I’ve been a college professor for 30 years. I’m used to being in a room where everyone believes they are the smartest person there. And they very well may be. Half the people at monthly department meetings in my department of 20 faculty have confidence that could seem like disdain (but isn’t). Deal with it.

As I read that now, six months laterfive years later, I’m realize that it is far more measured than I was feeling at the time. Over the past two decades I have been both a department chair and the director of a large academic program that, at any given time, involved 75 faculty and 1800+ students. People often suggest that trying to lead faculty must be like “herding cats.” I always respond that it’s worse. It’s like herding cats when each of the cats in the room has a Ph.D. and is sure that she or he is the smartest cat in the room.

My guess is that Dr. Karlan was in academic “professor and expert” mode in front of the Congressional committee in question; that is, after all, why she was asked, along with her three expert colleagues to be there. I don’t know for sure, because I was on campus in the classroom, then in meetings, during the hearing. But I don’t need to see it to know exactly what happened to generate animosity such as that expressed on “Fox and Friends.” A highly educated and trained scholar with relevant expertise—in this case, expertise in legal and interpretive matters concerning impeachment—was asked to respond to questions relying on her training and expertise. She did, directly and pointedly.
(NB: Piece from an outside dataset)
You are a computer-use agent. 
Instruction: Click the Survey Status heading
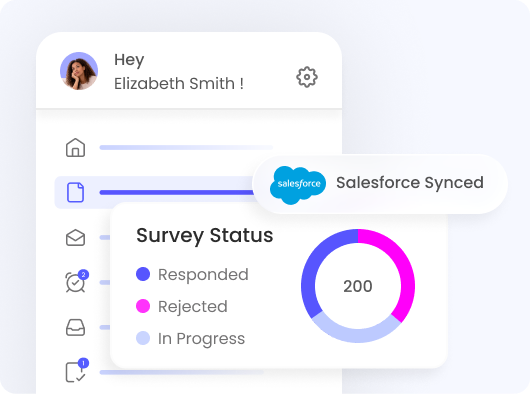point(204,236)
And then she is criticized for acting and sounding like the very expert and highly trained person that caused her to be summoned to the hearing in the first place.

Any academic or college professor could provide you with multiple examples of the same dynamic. “Please provide us with your expertise and knowledge, but please don’t do it in such a way that makes us feel that you have more knowledge or expertise than we do. Otherwise we might decide that you are an elitist and that you think that you are better than we are.” News flash, people. Dr. Karlan does know more about the topic under consideration at the hearing than you do. That’s what being an “expert” on something means. The fact that she communicates her knowledge and expertise in a manner that you find “elitist” is your problem, not hers. Your ignorance is not just as good as her knowledge. If you are threatened or annoyed when you find out that some people know more than you on any number of subjects, that’s on you, not them. There is a difference between elitism and knowing what the fuck you are talking about.
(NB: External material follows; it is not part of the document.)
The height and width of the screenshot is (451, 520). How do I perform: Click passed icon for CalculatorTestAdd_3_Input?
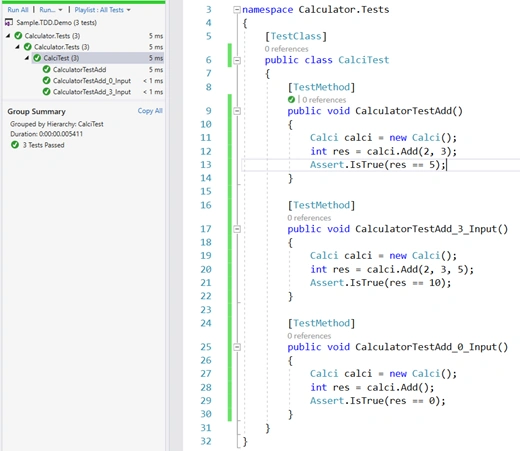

To quote a phrase from 24/7 new channel talking heads that is vastly overused, “let me be perfectly clear.” If you got the impression, “Fox and Friends” person, from Professor Kaplan’s testimony that she thinks she is “smarter” than you, that’s because concerning the matters on which she was speaking, she is smarter than you. And me. And probably all but a couple hundred or so human beings on the planet. That’s why she’s an “expert.” She’s earned the right to deliver her insights with an authority and air that might cause you to surmise that she thinks she’s better than you. That’s because in this case she is better than you. Her opinion matters more than yours. That’s why the Judiciary committee wanted to speak to her and not to you. In this case, your opinion doesn’t matter. But her knowledge does.

Back to the President’s test. Person. Woman. Man. Camera. TV. Perhaps we should fashion a diffeent version of the same test for Trump’s next cognitive awareness test with five different words. Fairness. Responsibility. Honesty. Integrity. Compassion. I seriously doubt he would remember any of those, let alone in the prescribed order. It’s always more difficult to remember words that you don’t know the meaning of.